As máquinas escrevem, mas quem sente?


Outro dia, depois de comer um pão com manteiga que lembrou, sem explicação nenhuma, os lanches da merenda na escola da Avenida Getúlo Vargas, li uma matéria da New York Magazine. Dizia que os estudantes americanos — todos eles, sem exagero — agora usam inteligência artificial para fazer os trabalhos da faculdade. Trabalhos inteiros. Em todas as áreas. Em todos os lugares.

Abandonei o celular e fiquei olhando para o teto como quem espera que uma ideia caia de lá. Pensei: “então foi isso”. Mas o “isso” não se explica. É só um sentimento estranho de que o tempo andou demais e a gente ficou no mesmo lugar.

Quando eu era menino, os trabalhos da escola vinham com cheiro de papel almaço, corretivo e dicionário aberto. A gente decorava frases, recortava figuras de revistas, e quando alguém dizia “cita a fonte”, era o nome da professora da turma do ano passado. Hoje, pelo visto, é só digitar meia pergunta que a resposta vem limpa, completa, sem suor. Como se pensar fosse apenas produzir um texto com vírgulas certas.

A minha tentação é achar que tudo isso é o fim. Mas fim do quê? Da escola como a conhecíamos? Da escrita como lugar de pensamento? Ou é só o fim de mais uma ilusão — de que pensar era uma coisa que se aprendia com caneta na mão e barriga doendo de frio antes da prova?

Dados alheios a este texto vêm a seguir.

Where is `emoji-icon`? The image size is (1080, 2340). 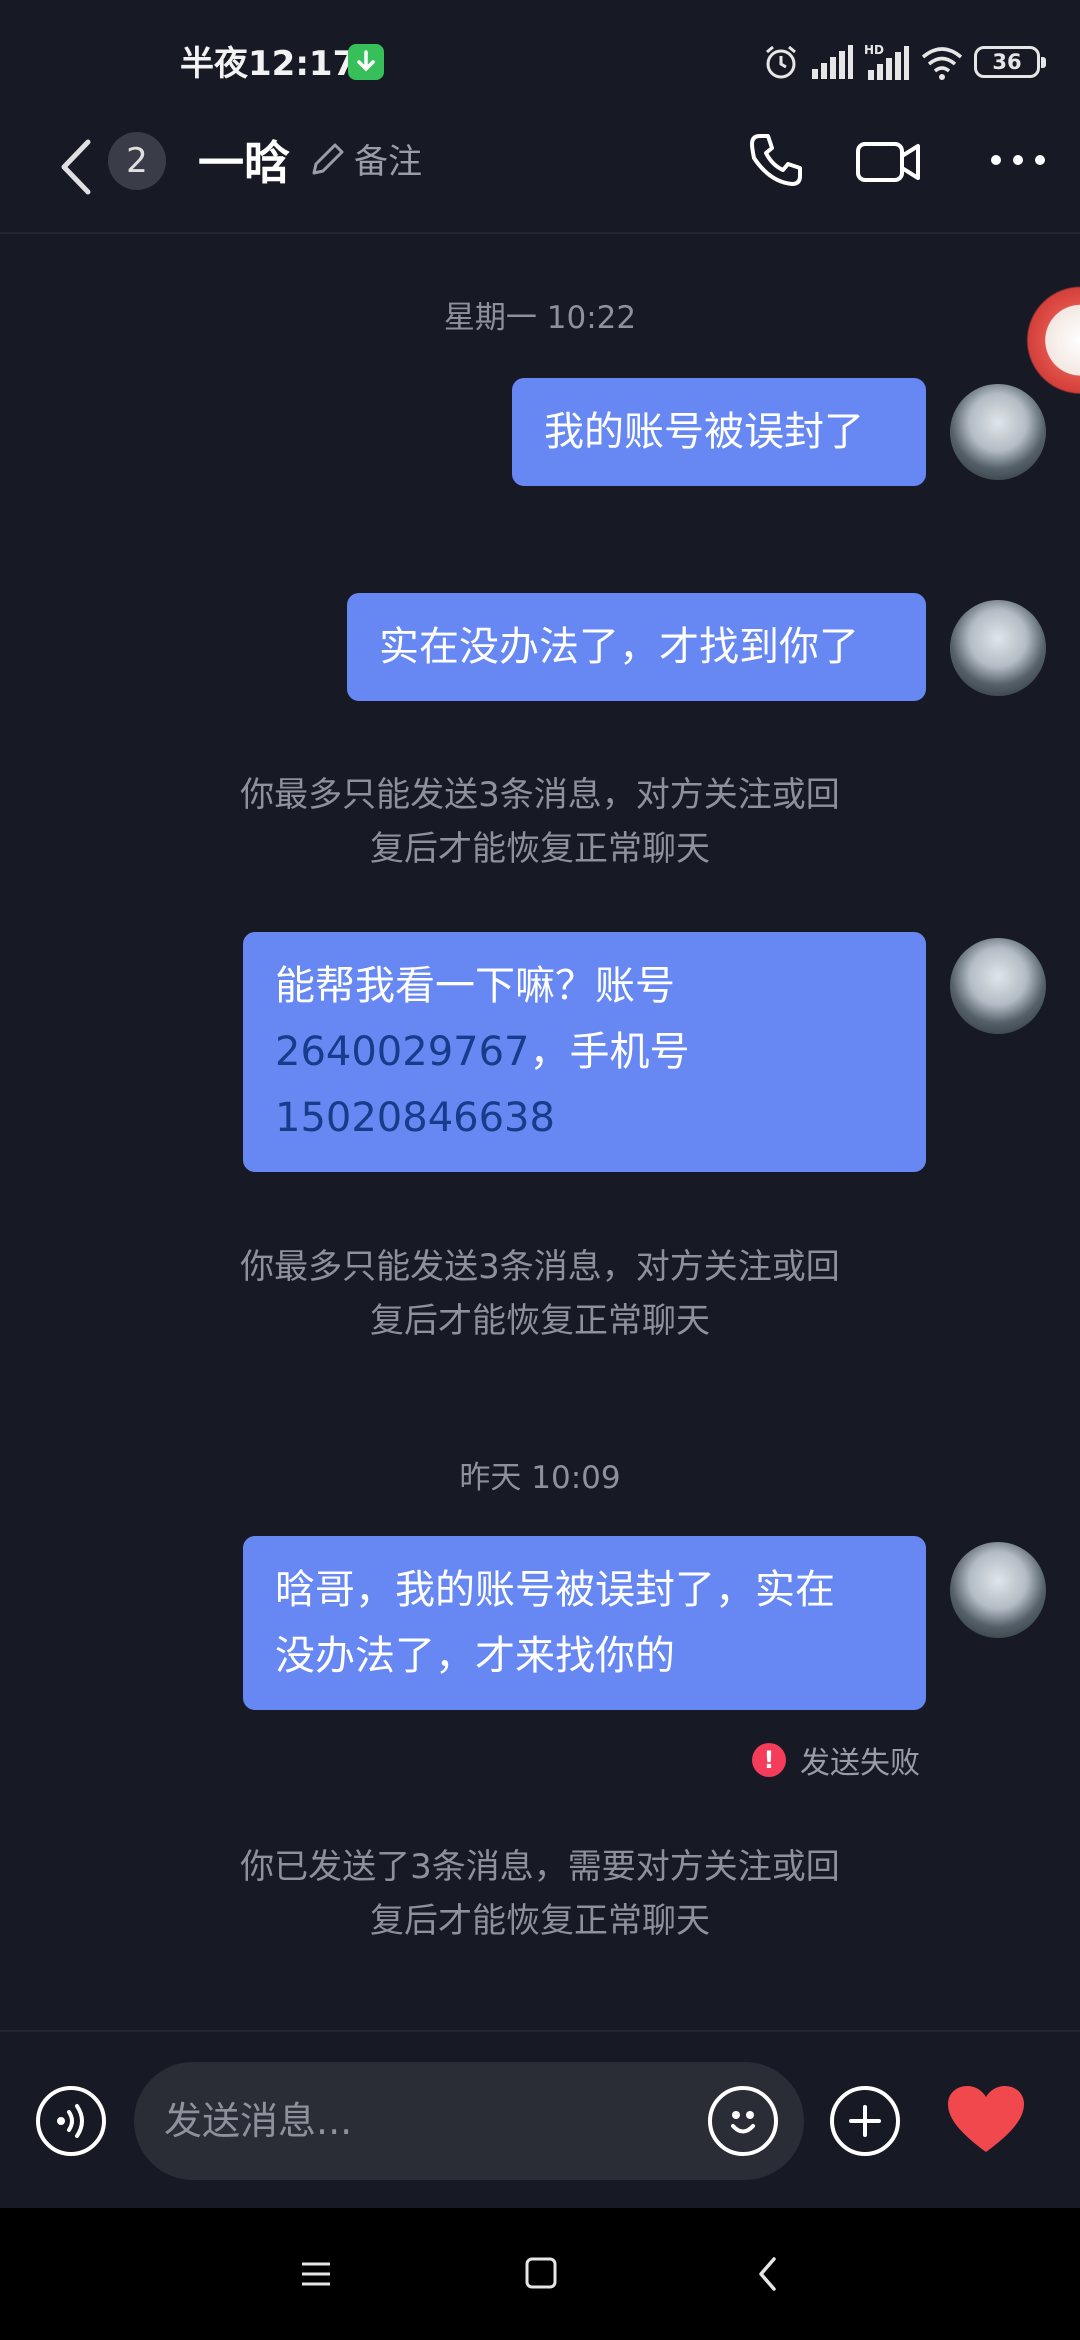 emoji-icon is located at coordinates (743, 2122).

Neil Postman dizia que toda tecnologia é uma troca. Ela entrega algo, mas tira outra coisa em silêncio. E talvez seja isso o que mais me angustia: sei o que estamos perdendo, mas ainda não sei o que estamos ganhando. Perdemos o tempo da hesitação, o tropeço da frase mal feita, o prazer de encontrar a palavra certa depois de dez erradas. Perdemos, talvez, o silêncio — que é o que a alma usa pra escutar.

Às vezes acho que o estudante de hoje não quer enganar ninguém. Só está cansado. Cansado como um adulto de vinte anos, cheio de pressa e de metas e de janelas abertas no navegador. O mundo pede tudo e oferece tão pouco tempo para sentir alguma coisa de verdade.

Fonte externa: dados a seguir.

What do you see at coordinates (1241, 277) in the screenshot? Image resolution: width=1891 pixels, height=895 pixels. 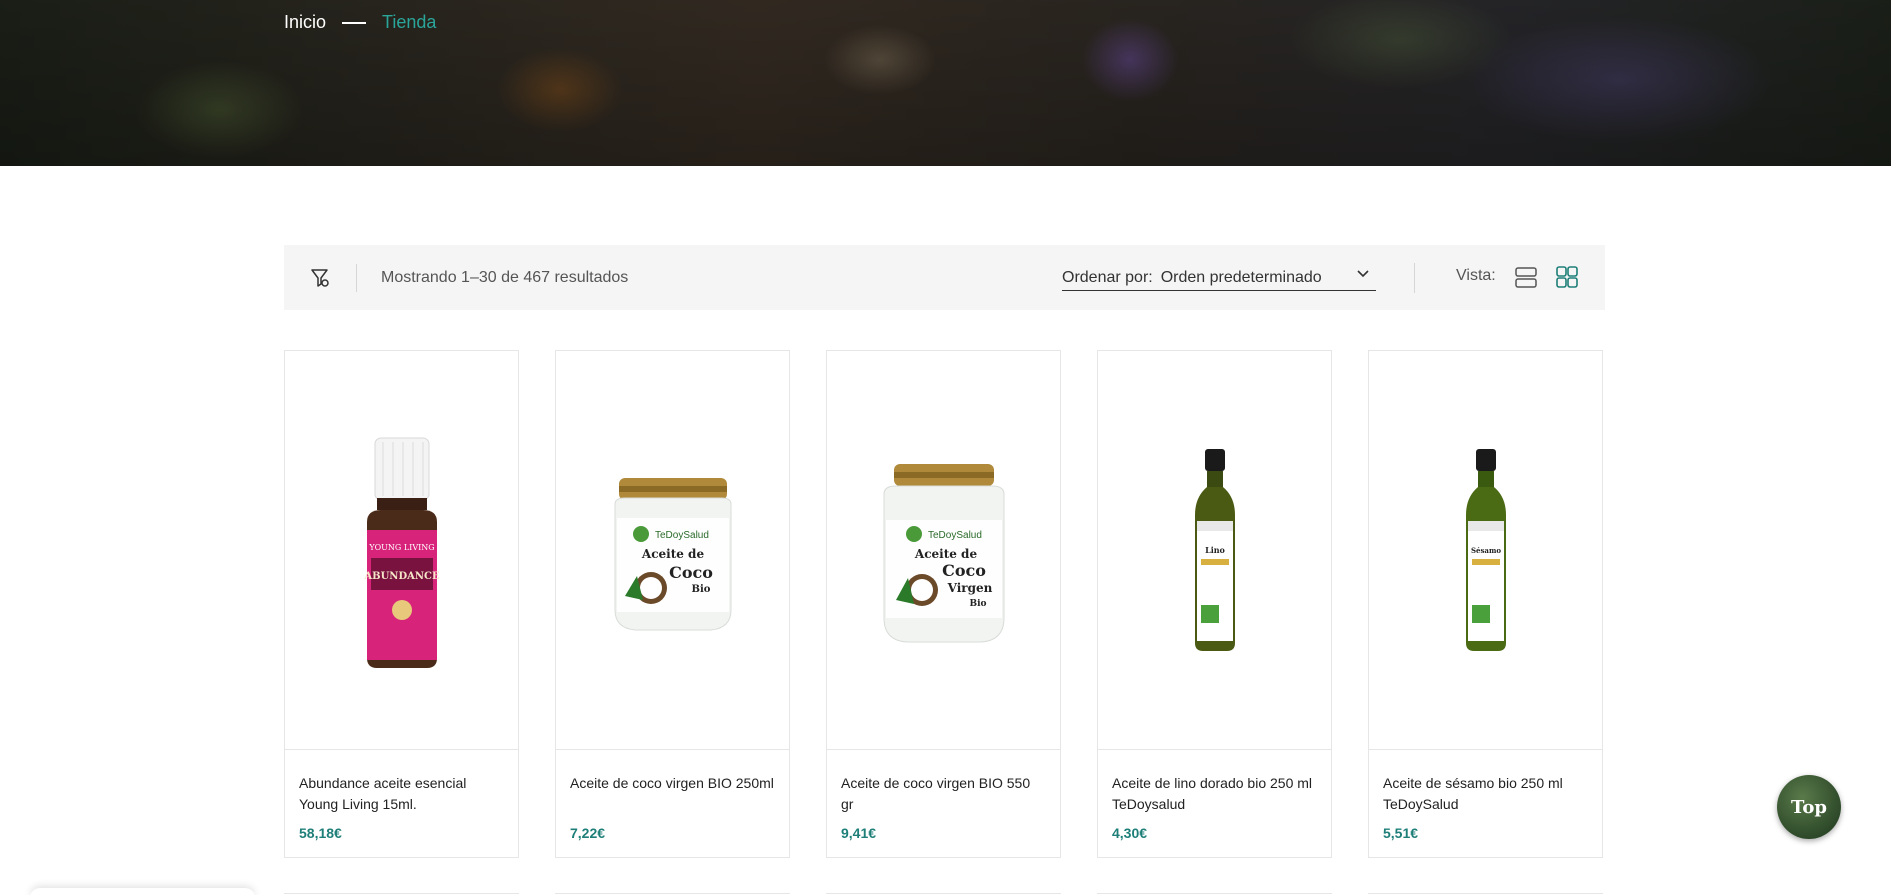 I see `sort-value: Orden predeterminado` at bounding box center [1241, 277].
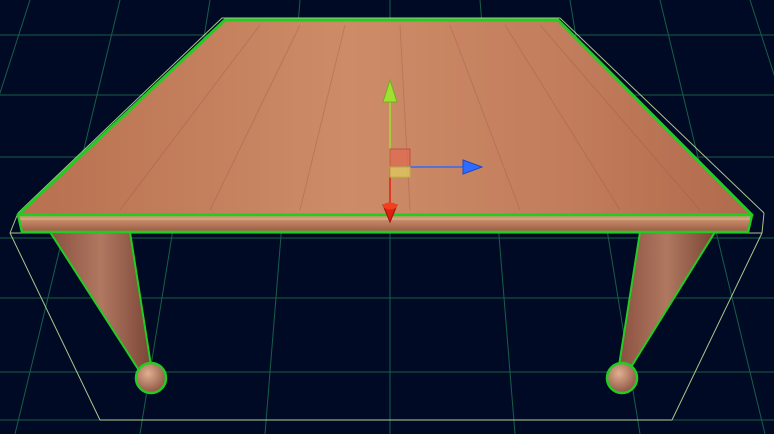 The height and width of the screenshot is (434, 774). What do you see at coordinates (108, 313) in the screenshot?
I see `table-leg-left` at bounding box center [108, 313].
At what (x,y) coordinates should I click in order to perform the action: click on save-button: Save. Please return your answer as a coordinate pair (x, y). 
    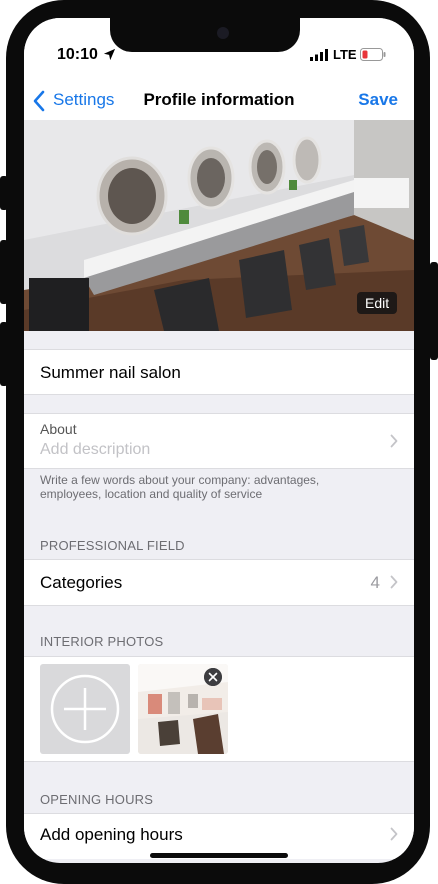
    Looking at the image, I should click on (378, 100).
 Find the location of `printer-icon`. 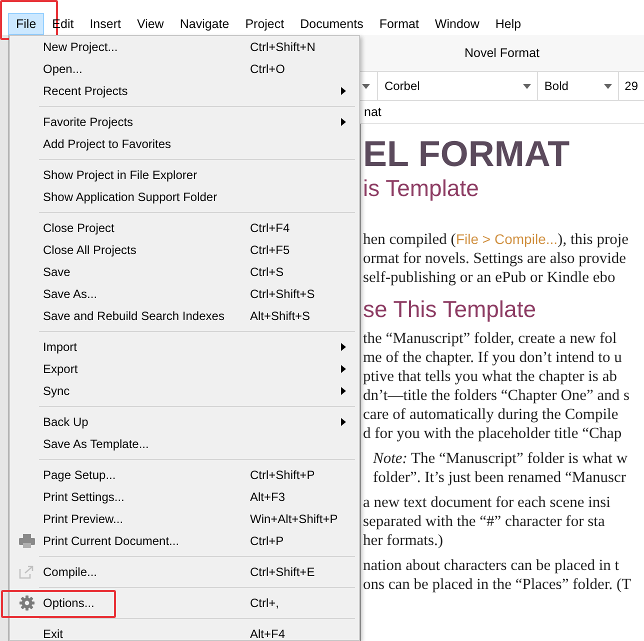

E aí lembro do Fedro, aquele diálogo bonito de Platão, onde o deus Toth oferece a escrita aos homens e o rei Thamus recusa. Diz que ela não vai trazer memória, mas a aparência da memória. Um saber de mentira, que mora no papel, mas não mora dentro. Um saber que se consulta, mas não se carrega. Me parece muito com o que está acontecendo agora.

A inteligência artificial escreve melhor do que muita gente. E escreve mais rápido do que todo mundo. Mas escrever, no fundo, nunca foi só sobre juntar palavras. Sempre teve mais a ver com abrir feridas devagar, com descrever o que a gente ainda nem entendeu, com guardar no texto o que não coube no gesto.

Tem dias que me pego lembrando de como era copiar poema de música num caderno e depois mostrar pra alguém — esperando que a letra dissesse aquilo que a gente não sabia dizer. “Se fiquei esperando meu amor passar”, escrevia Renato Manfredini (o Russo). A identificação na dor era imediata, ao menos na juventude.

Hoje, ninguém mais precisa copiar. Ninguém mais espera. É tudo pronto, limpo, e muito, muito rápido. Mas a velocidade tem esse defeito terrível: ela tira da gente a chance de sentir. Porque sentir, como qualquer um que já chorou ouvindo um disco do Belchior sabe, exige tempo.

A inteligência artificial é boa em dar respostas. Mas a vida nunca foi muito feita de respostas, foi? Ela é mais feita de perguntas que não têm onde morar. De silêncios longos entre um amor e outro. De frases que não terminam. De noites que parecem repetições e, mesmo assim, doem de um jeito diferente.

Por isso, quando vejo os estudantes escrevendo com máquina, penso: sim, talvez estejam mesmo aprendendo outro jeito de aprender. Mas será que ainda vão lembrar o que é escrever uma frase que nasceu da dor? Ou um parágrafo que saiu depois de uma noite sem dormir?

Talvez a pergunta de agora seja essa: as máquinas escrevem. Mas quem sente?